異世界に来たので帰るために頑張る

南国ゆうれい

森の中で

第1話 目が覚めたら森にいた

 ジリリリリリリリリ!!!!


 目覚まし時計が鳴り響いて、俺の耳をいじめている。うるさいっての!耳が痛くなった俺は、すぐそばにあった白い目覚まし時計に怒りをぶつけるようにブッ叩いてから止めた。

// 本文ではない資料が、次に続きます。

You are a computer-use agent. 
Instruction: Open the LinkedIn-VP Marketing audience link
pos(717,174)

 目覚まし時計を止めたのはいいんだが、布団に包まれる気持ちよさに目をとじる。


「んん……起きなきゃだめだ……」


 また意識が闇に沈みそうになっていることを感じた俺は、そう声に出して思い瞼を無理矢理開く。とりあえず目は開けとかなければ、二度寝してしまいそうだと眠いながらも判断した。


「あれっ?」


 俺は、まだ夢の中にいるのだろうか。見渡すかぎりの森。澄んだ空気の森の中、俺の上には大きな空に個性的な沢山の雲が浮かんでいる。

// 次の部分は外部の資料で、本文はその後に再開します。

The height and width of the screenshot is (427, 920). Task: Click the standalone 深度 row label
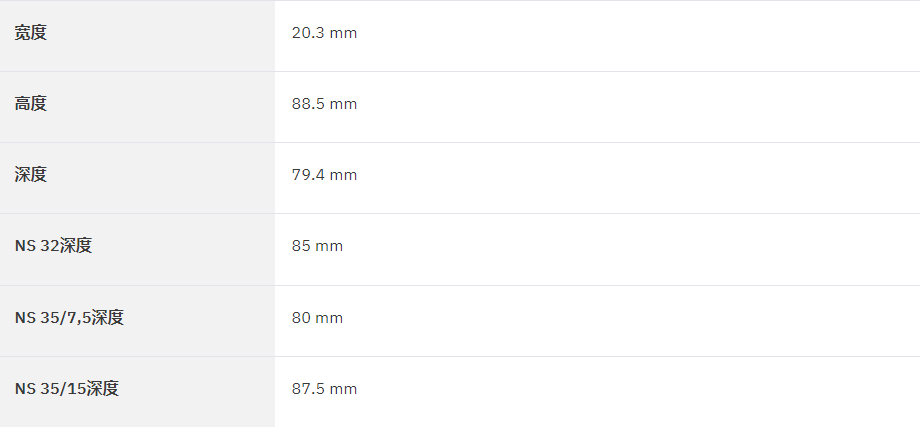coord(31,175)
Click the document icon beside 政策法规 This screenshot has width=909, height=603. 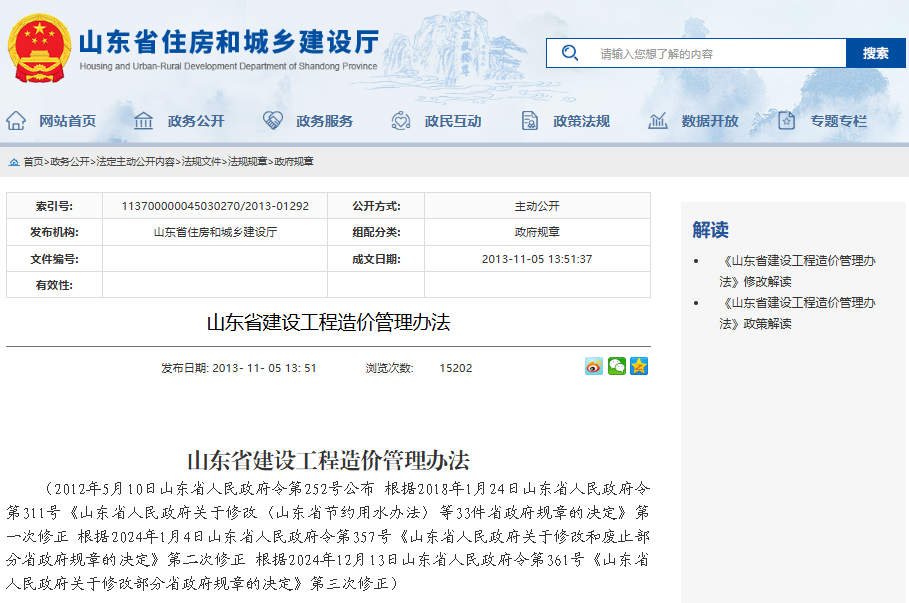(x=530, y=118)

 まってくれ、俺はただの高校生の田中たなか高志たかしという平凡な高校生といえば俺をさすレベルのごく普通人間である。いや、それは言い過ぎかもしれないが、決して森に布団や目覚まし時計をもって眠る気の狂った野郎じゃない。そして夢遊病というわけでもなかった。


「ちょっとマジでどこなんだここ…!」


 慌てて立ち上がり、虫とかが傍にいないことを確認する。森のおそろしさは虫が沢山いることだと思わないか?今時の高校生は大抵虫が嫌いだ。少なくとも俺のまわりでは、小学生の頃いくら虫が好きだったとしても今は嫌いな奴ばっかりだ。特に足の多いやつはキモすぎて……いや、考えると気分悪いわ。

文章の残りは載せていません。